↓

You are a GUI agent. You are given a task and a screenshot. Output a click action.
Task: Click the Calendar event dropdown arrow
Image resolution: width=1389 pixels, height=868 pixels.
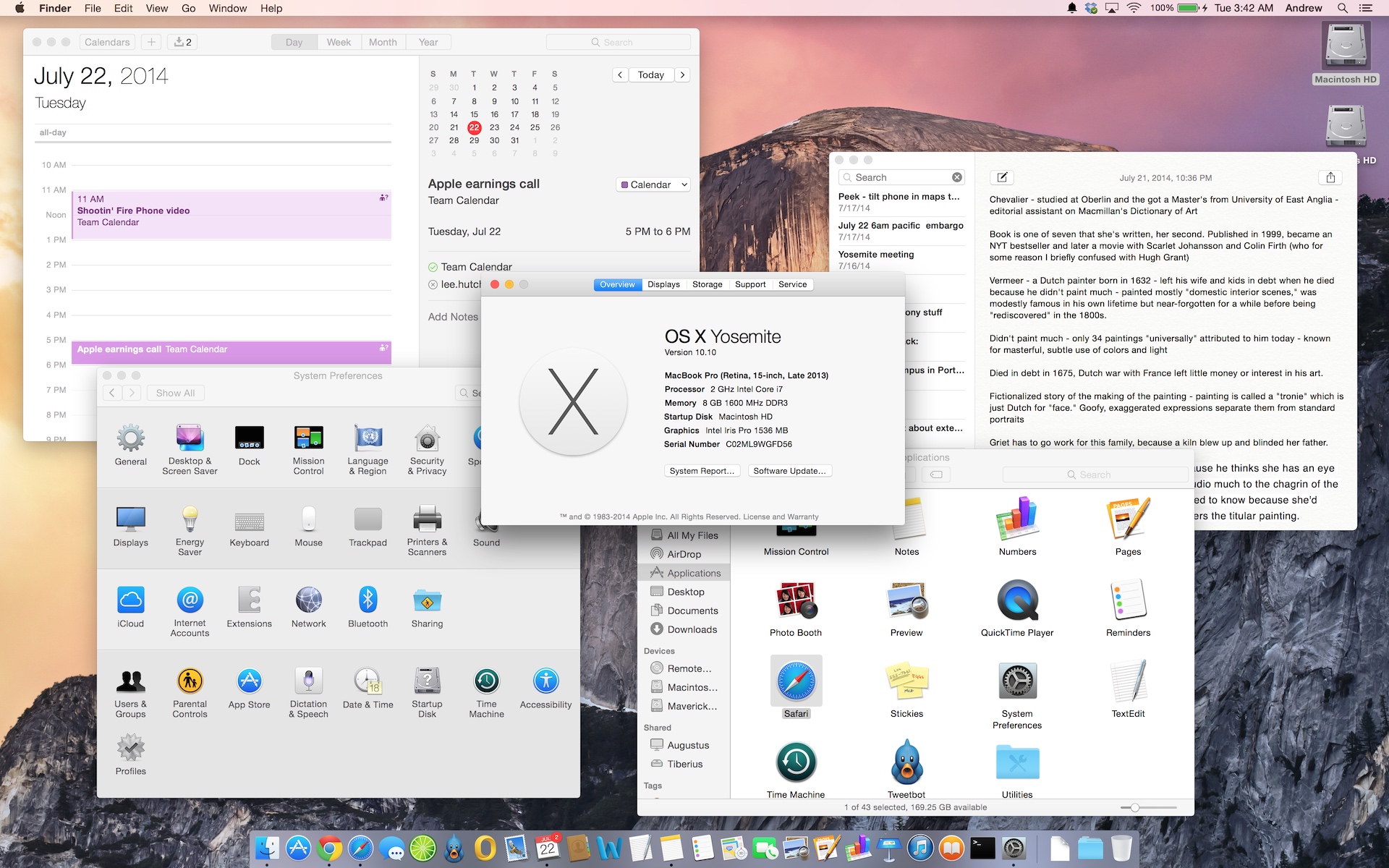click(x=685, y=184)
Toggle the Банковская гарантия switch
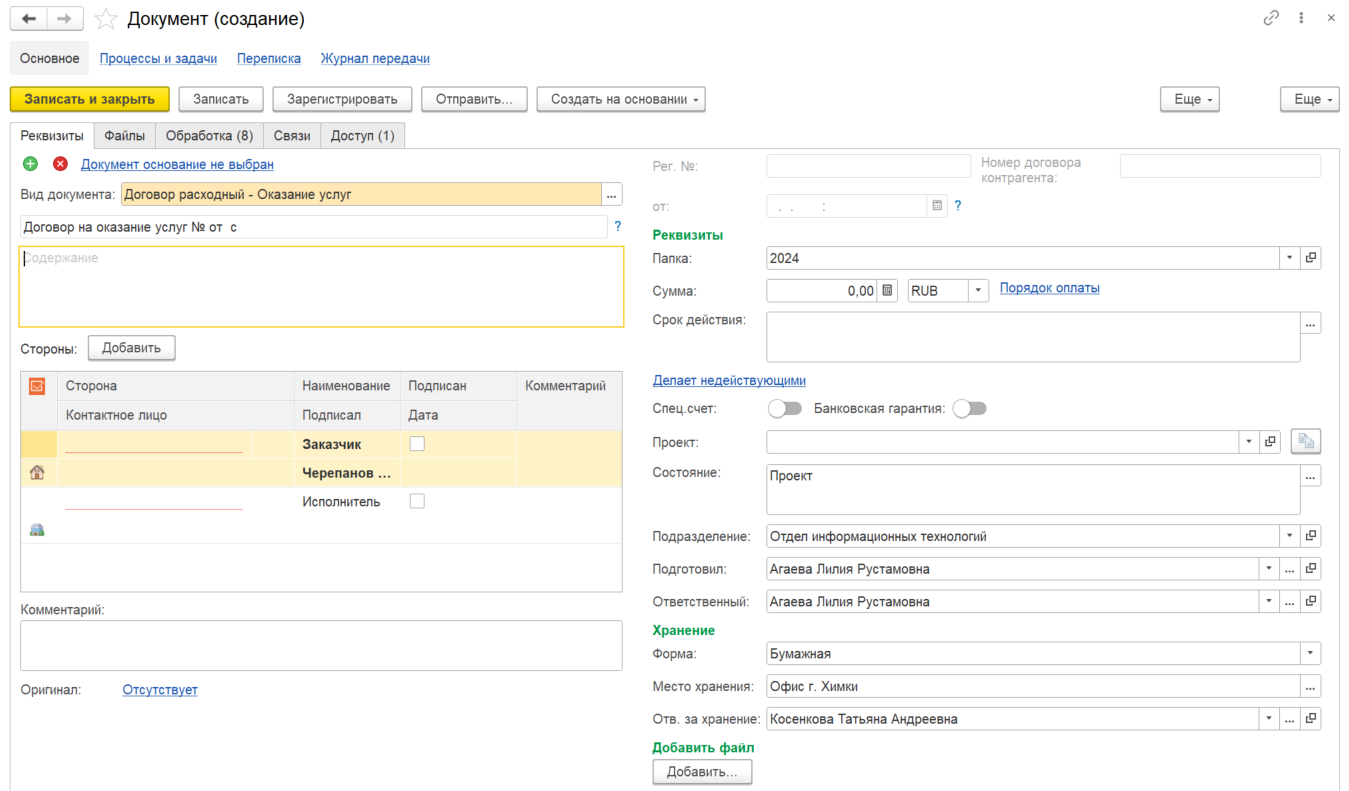Screen dimensions: 1349x791 click(x=970, y=408)
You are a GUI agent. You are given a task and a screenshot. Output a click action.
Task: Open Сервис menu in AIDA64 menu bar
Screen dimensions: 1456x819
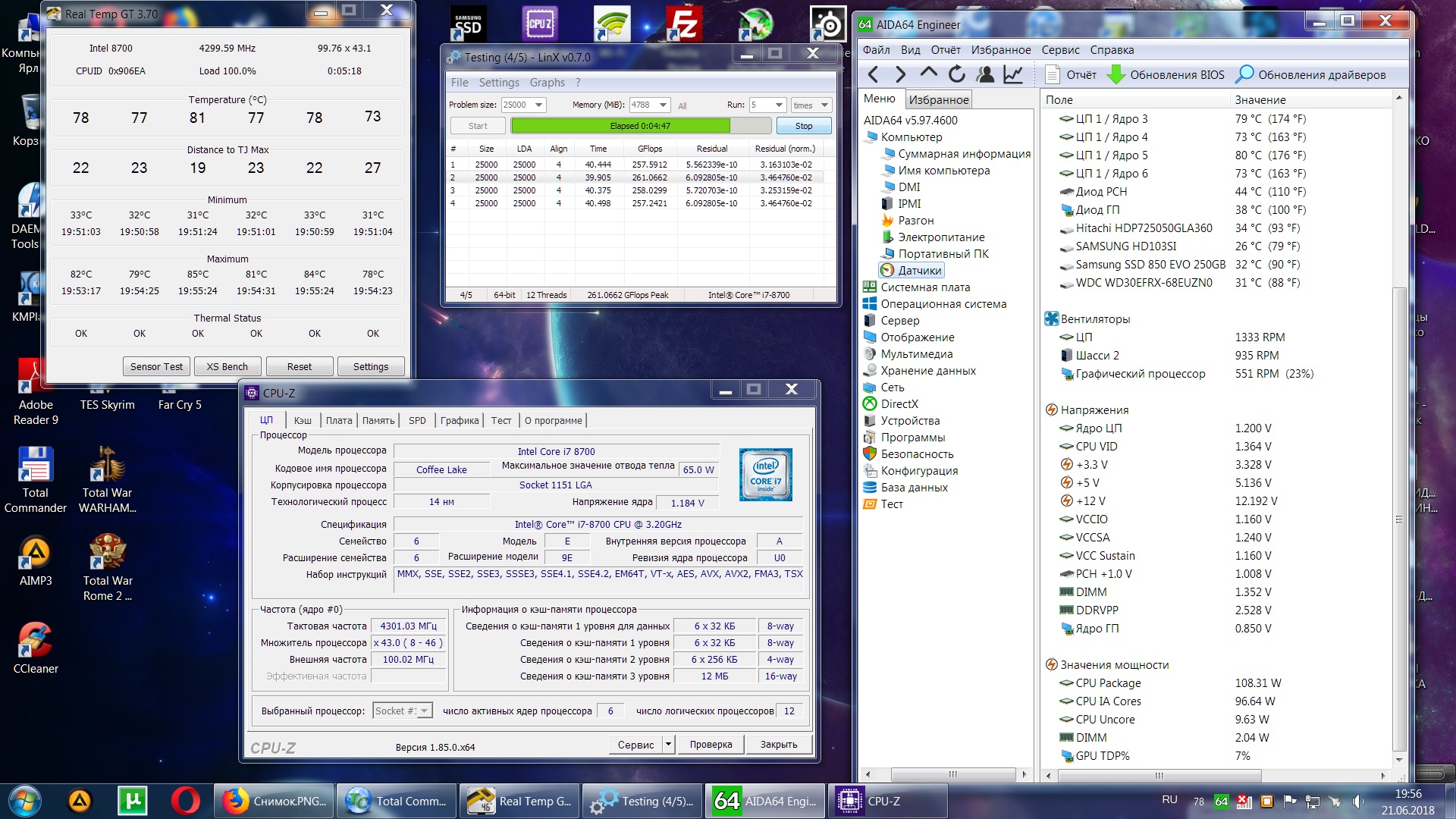coord(1060,50)

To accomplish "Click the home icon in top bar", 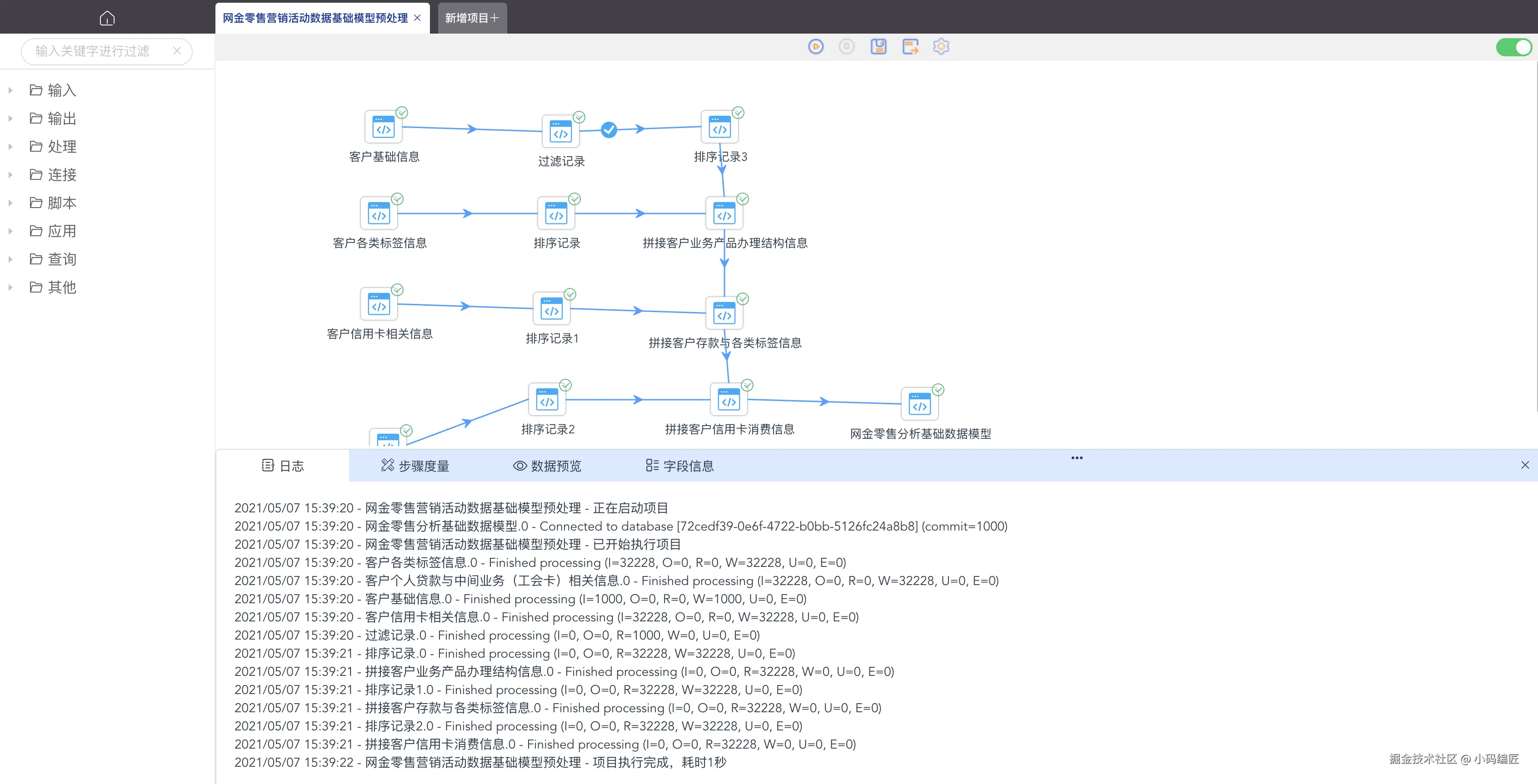I will [107, 18].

↑

◆ Work instructions ◆
Reproduce the material word for word, from its first line up to and including the line with "Screen dimensions: 1349x791". Leave out the pictures.

◆ Answer for the task ◆
You are a GUI agent. You are given a task and a screenshot. Output a click action.
Task: Click the Calendar event dropdown arrow
Image resolution: width=1389 pixels, height=868 pixels.
click(x=685, y=184)
Toggle the Банковская гарантия switch
Screen dimensions: 1349x791 click(x=970, y=408)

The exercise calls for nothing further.